Pandemic makes physical activity especially important

Exercise

In July, 2019, the World Health Organization (WHO) commenced work to update the 2010 Global Recommendations on Physical Activity for Health and established a Guideline Development Group (GDG) comprising expert public health scientists and practitioners to inform the drafting of the 2020 Guidelines on Physical Activity and Sedentary Behavior.

A health report for the government of Canada's statistics agency found that during the pandemic, adults who limited their increase in screen time and exercised outdoors were more likely to feel they were in good physical and mental health. It stated that children must have at least 1 hour of exercise or physical activity every day. But any amount of physical activity is better for health than none, it emphasises.

The guidelines on physical activity and sedentary behaviour emphasise that everyone, of all ages and abilities, can be physically active and that every type of movement counts.

But 30 to 40 daily minutes of moderate to vigorous physical exercise substantially lowers this risk, bringing it down to levels associated with very low amounts of sedentary time.

Adults (18-64 years) should do at least 150-300 minutes of moderate-intensity aerobic physical activity, or at least 75-150 minutes of vigorous-intensity aerobic physical activity, or an equivalent combination of moderate- and vigorous-intensity activity throughout the week, for substantial health benefit, the guidelines say. People aged over 65 should focus on balance, coordination and muscle strength to help prevent falls, it said.

She also advised people to monitor their daily physical activity, as it can lead to motivation and can also give people a feeling of achievement.

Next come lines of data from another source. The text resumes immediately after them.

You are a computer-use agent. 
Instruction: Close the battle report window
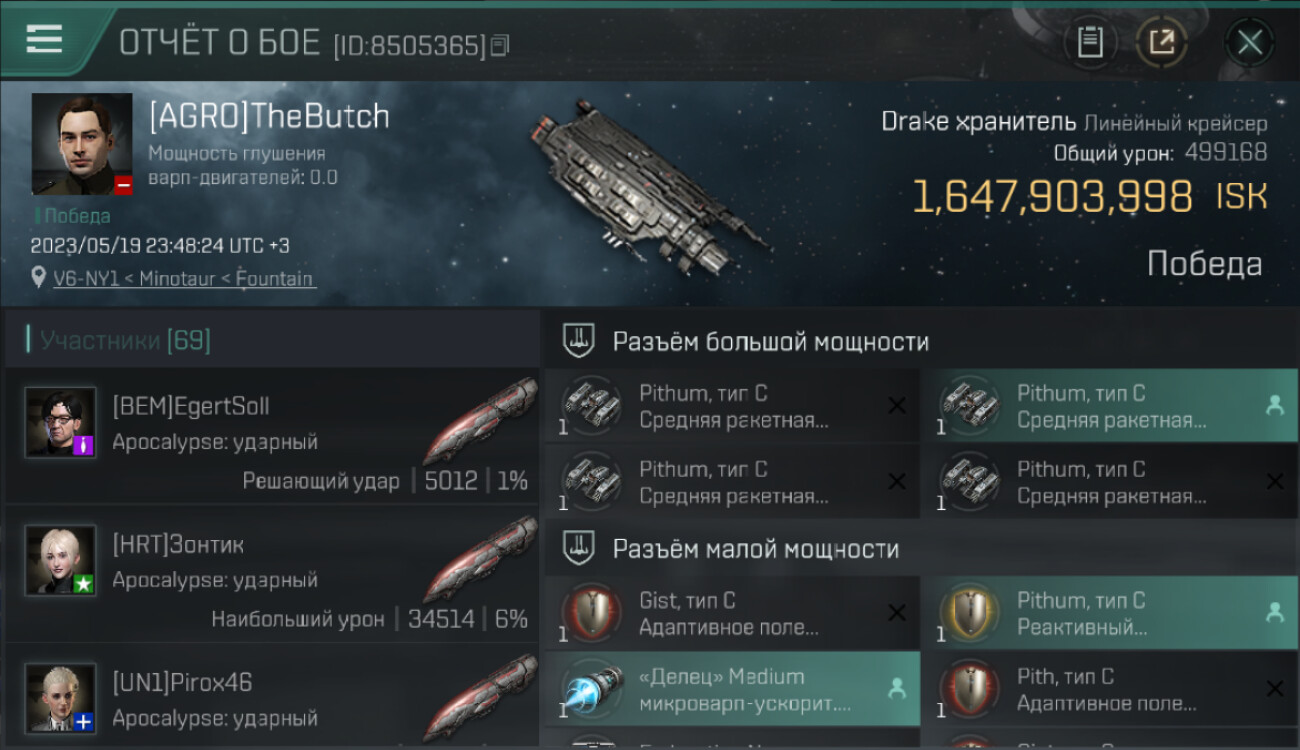point(1250,42)
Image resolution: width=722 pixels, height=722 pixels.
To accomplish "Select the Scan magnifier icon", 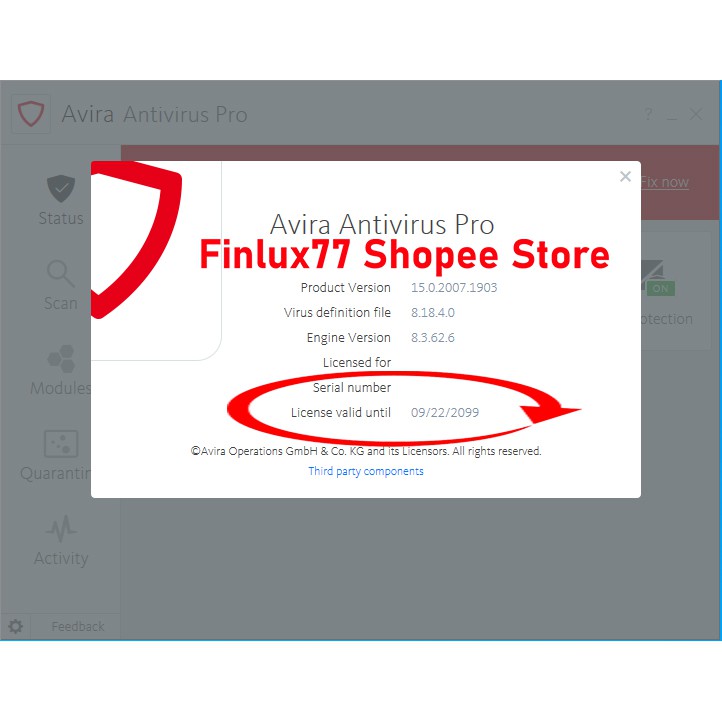I will [61, 274].

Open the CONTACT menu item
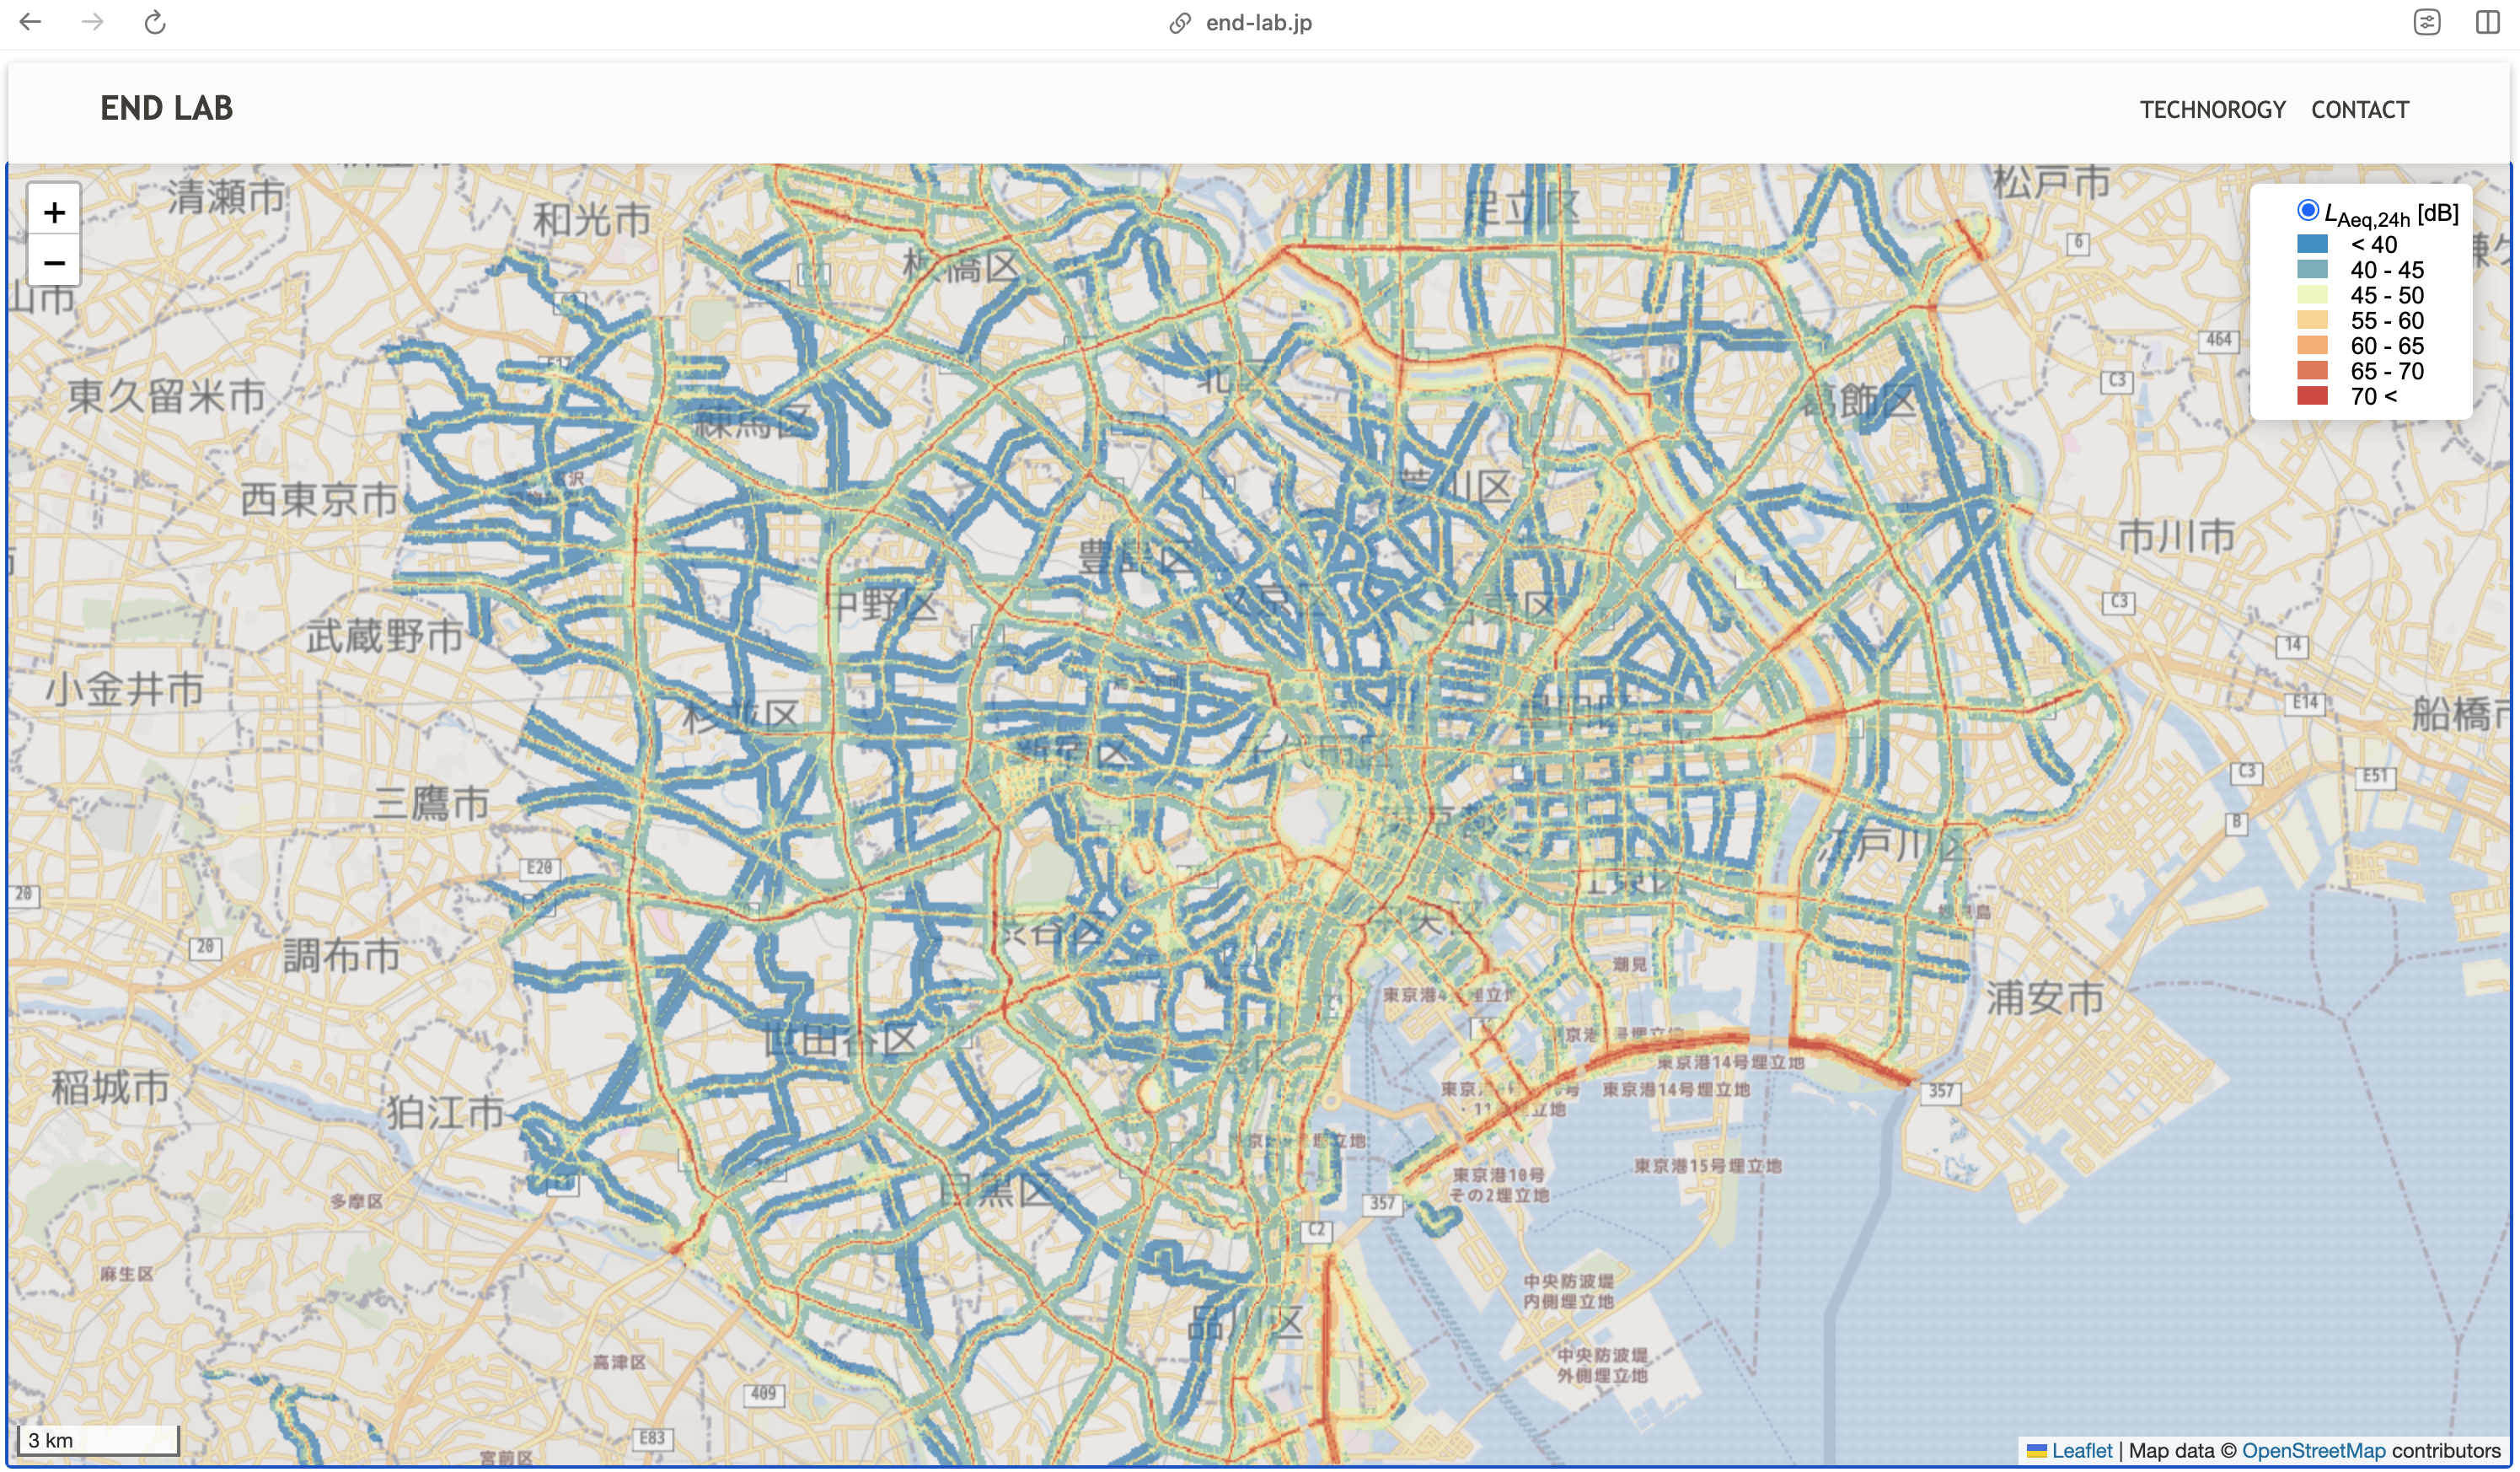pos(2359,109)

"Being physically active is critical for health and well-being - it can help to add years to life and life to years", WHO Director-General Tedros Adhanom Ghebreyesus said in a statement Wednesday. Nearly no improvements have been seen in physical activity levels over the past decade. The WHO said that all physical activity is beneficial and can be done as part of work, sport and leisure or transport (walking, wheeling and cycling), but also through dance, play and everyday household tasks, like gardening and cleaning.

And the organization says everyone should get daily physical activity as outlined in its new guidelines including people who are disabled, pregnant or older. "If we do not remain active, we run the risk of creating another pandemic of ill-health as a result of sedentary behavior". It also said that regular exercise will help people manage conditions of obesity, heart disease and also control type-2 diabetes. "We tend to underestimate how much time we spend sedentary".

"Those with low physical activity had a higher risk of premature death, with the greatest risk of death occurring in those with the highest sedentary time", the authors concluded.

While meta-analyses like this one always require some elaborate dot-joining across separate studies with different volunteers, timescales, and conditions, the benefit of this particular piece of research is that it relied on relatively objective data from wearables - not data self-reported by the participants.